For weeks now, this has meant music coming from all over our small apartment. The DVD is played regularly in the living room to be studied by one or the other of our kids. Songs from the show can be heard behind bedroom doors and at the front door as the kids return from rehearsal. The music emerges from the bathroom periodically as somebody practices in the shower.

This mostly makes Baslow and Bev happy although it can sometimes be a little much. The kids are happy too, despite the rigors of the show. Mostly.

Over the weekend I heard Joel, who was grappling with a particularly Sondheimian labyrinth of melody, wonder out loud what drugs he must have ingested to have composed the work.

Monday, March 07, 2005

Sunday, March 06, 2005

Weighing 294 pounds


Weighing 294 pounds
Originally uploaded by baslow.
294.2 pounds (133.45 kg, 21.01 stone) to be precise. Not bad but I can't yet see much of a difference. The numbers show enough of a change to be encouraging, however.

Friday, March 04, 2005

Snowy Inwood Tuesday Morning

Bev took these photos around our apartment house and on the 215th St. steps up from Broadway last Tuesday morning.


Snowy morning - Bev

Some Things You May Not Know About Baslow

1. Baslow has been a vegetarian since 1979. He is an ovo-lacto vegetarian. He claims no principle whatsoever in this. He just gags on meat, fish, fowl.

2. Baslow cannot drive. He never learned. He never wanted to learn. This has insured that Baslow can live in only a very few areas in the United States.

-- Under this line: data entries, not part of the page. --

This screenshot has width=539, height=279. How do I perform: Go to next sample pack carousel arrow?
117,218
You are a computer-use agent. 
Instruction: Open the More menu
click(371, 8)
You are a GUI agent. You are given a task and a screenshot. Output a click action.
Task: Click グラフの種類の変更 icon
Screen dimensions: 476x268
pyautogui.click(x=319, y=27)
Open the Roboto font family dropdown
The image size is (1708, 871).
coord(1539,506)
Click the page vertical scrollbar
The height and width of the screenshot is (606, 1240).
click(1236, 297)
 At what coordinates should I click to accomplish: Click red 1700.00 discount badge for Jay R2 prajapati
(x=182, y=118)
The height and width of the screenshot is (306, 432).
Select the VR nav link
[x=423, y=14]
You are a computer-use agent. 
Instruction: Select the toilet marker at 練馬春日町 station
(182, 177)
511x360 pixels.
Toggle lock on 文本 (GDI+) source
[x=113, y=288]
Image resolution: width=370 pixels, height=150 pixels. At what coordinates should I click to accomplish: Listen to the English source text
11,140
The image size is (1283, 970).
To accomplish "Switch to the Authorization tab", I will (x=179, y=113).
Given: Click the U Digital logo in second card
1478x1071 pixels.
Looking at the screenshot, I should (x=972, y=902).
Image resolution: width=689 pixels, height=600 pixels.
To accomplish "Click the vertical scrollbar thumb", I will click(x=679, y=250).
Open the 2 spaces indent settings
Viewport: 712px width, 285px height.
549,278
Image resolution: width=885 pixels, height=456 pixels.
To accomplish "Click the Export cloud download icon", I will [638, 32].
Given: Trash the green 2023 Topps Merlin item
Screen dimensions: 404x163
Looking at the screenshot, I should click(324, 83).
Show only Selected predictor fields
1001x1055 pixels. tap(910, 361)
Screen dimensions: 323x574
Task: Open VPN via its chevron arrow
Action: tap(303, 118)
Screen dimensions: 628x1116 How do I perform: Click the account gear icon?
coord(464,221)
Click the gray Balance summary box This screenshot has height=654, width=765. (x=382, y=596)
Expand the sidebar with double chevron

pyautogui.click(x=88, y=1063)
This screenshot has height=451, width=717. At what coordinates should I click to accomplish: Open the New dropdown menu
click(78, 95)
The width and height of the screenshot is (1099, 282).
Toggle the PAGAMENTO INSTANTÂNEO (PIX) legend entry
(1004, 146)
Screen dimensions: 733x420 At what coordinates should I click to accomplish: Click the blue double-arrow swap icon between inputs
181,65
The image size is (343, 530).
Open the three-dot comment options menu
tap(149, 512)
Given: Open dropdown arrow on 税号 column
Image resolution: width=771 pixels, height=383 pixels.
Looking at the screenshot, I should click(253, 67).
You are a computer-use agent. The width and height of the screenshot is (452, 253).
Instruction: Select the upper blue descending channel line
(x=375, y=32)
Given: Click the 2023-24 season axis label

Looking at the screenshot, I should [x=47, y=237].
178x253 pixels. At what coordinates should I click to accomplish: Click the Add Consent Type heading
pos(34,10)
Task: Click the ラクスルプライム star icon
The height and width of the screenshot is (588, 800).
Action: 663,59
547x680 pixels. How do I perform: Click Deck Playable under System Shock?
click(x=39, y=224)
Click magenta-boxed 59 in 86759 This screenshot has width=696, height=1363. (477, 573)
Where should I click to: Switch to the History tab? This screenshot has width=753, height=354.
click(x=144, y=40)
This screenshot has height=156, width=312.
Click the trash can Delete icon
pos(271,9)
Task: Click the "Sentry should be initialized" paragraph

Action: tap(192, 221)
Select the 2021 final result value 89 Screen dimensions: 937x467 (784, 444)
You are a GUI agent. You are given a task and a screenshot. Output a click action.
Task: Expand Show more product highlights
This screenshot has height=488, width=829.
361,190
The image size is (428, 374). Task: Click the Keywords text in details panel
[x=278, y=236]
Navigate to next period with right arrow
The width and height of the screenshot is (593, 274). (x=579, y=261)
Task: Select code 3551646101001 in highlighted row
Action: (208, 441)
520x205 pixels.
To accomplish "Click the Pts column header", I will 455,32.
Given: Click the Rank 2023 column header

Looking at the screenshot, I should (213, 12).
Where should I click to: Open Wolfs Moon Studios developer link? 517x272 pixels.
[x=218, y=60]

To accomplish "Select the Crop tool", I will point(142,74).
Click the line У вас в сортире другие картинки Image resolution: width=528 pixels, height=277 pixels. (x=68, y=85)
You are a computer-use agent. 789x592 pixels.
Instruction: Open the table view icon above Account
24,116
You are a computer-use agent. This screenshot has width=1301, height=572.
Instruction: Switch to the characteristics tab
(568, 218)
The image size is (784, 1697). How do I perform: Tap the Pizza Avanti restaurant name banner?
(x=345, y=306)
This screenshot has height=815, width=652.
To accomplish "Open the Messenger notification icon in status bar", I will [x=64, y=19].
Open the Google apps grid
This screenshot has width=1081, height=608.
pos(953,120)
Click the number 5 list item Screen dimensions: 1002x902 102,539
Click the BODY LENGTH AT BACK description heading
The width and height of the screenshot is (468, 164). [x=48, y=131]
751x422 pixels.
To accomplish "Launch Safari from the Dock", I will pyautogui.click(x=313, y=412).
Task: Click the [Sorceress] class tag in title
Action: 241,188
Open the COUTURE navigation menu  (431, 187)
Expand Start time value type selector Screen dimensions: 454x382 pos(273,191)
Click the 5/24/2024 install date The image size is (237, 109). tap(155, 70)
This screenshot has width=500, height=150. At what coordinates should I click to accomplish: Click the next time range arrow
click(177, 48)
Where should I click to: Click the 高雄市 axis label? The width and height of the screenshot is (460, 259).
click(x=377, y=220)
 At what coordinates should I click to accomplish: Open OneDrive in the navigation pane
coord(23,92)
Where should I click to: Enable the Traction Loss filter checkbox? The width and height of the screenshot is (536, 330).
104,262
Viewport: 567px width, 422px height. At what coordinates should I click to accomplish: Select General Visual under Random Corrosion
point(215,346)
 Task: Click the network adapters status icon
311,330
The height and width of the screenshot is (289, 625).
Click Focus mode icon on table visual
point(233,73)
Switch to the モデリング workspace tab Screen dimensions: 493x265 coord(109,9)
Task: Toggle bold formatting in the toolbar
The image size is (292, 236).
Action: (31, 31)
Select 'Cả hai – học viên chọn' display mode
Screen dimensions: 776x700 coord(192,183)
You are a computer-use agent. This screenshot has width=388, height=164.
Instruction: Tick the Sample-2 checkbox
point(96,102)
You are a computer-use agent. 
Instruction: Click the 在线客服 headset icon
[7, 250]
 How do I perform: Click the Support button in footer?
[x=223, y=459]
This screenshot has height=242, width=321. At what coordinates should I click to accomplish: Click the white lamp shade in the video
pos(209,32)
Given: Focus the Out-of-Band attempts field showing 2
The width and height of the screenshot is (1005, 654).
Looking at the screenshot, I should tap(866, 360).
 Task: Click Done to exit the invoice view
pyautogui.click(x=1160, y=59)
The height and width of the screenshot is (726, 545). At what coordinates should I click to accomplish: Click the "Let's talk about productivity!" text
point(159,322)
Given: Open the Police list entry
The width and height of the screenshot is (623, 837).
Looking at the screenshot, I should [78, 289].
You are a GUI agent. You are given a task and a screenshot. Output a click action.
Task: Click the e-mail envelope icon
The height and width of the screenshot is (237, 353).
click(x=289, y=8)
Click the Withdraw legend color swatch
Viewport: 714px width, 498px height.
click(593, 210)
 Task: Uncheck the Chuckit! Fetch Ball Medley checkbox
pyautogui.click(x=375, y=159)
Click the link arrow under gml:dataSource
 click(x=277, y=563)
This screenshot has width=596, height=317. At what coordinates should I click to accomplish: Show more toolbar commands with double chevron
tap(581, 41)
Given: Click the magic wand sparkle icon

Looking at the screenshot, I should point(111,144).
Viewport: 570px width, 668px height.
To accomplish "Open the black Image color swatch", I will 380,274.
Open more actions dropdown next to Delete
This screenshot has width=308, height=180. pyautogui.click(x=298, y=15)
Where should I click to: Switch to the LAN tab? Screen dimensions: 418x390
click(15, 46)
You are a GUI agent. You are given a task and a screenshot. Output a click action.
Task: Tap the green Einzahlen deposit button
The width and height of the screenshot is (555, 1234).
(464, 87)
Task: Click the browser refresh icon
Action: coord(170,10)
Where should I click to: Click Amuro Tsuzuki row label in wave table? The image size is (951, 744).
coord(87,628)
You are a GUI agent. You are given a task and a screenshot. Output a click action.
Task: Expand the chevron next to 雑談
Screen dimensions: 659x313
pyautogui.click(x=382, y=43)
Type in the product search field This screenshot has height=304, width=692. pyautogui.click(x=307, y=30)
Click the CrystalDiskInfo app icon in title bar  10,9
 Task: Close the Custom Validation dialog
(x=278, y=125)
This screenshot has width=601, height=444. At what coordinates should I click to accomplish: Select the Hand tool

3. Baslow cannot swim. He used to have a thing about water on his head and face. Took only baths, not showers, into his late teenage years. He's over it now but he can't say he likes water even now.

4. Baslow has a "bad stomach". Do not be surprised if, in his presence, you hear a liquid gurgle every now and then or catch a whiff of...well, never mind.

5. Baslow has been diagnosed with Type 2 diabetes.

6. Baslow has a herniated disc in his lower back. It happened when he was in graduate school in Austin, where he first got fat. Baslow was in the habit of wandering, absent-mindedly, along the sidewalks of Austin. Unfortunately, Austin occassionaly presents the ambulator with curbs that fail to meet the level of the street by six inches, nine inches, even more. The absent-minded ambulator can find himself stepping off a curb and coming down hard. This can have bad consequences for the shock-absorption parts of the body.

7. Baslow is an atheist. He is not an atheist activist but he does not believe in any supernatural beings. Baslow can be considered a Bright.

8. Baslow deeply regrets not having finished graduate school and doing research in Sociolinguistics. He imagines that, if he had done so, he would now be working on issues pertaining to conversational interaction within Cognitive Science.

Thursday, March 03, 2005

Baslow's Politics

Baslow has kept his politics almost entirely out of this weblog. That does not mean, however, that he has kept his politics out of weblogs. His wife was instrumental in starting, a few weeks ago, a political discussion group which is being called, for now, "The Inwood Progressives". Baslow has undertaken to provide them with, among other things, a Weblog. They are a tentative bunch when it comes to the Web, however, and almost all of the postings so far have been Baslow's. He has restricted himself until now to posting links with brief summaries. This seemed to be the best way to get people comfortable with blogs. He is contemplating, however, jumping into editorializing, in the hopes that other members of the group will, in turn, post THEIR opinions online. Any suggestions as to how to goose lurkers into actually contributing will be studied carefully...

Tuesday, March 01, 2005

Baslow's Dirty Little Secret

Baslow has always thought of himself as a shy, a very shy, person. For the most part, deep down, it is true. He did, after all, refuse to attend his own fifth birthday party, locking himself in his room and letting his mother entertain all the invited five-year-olds for two hours.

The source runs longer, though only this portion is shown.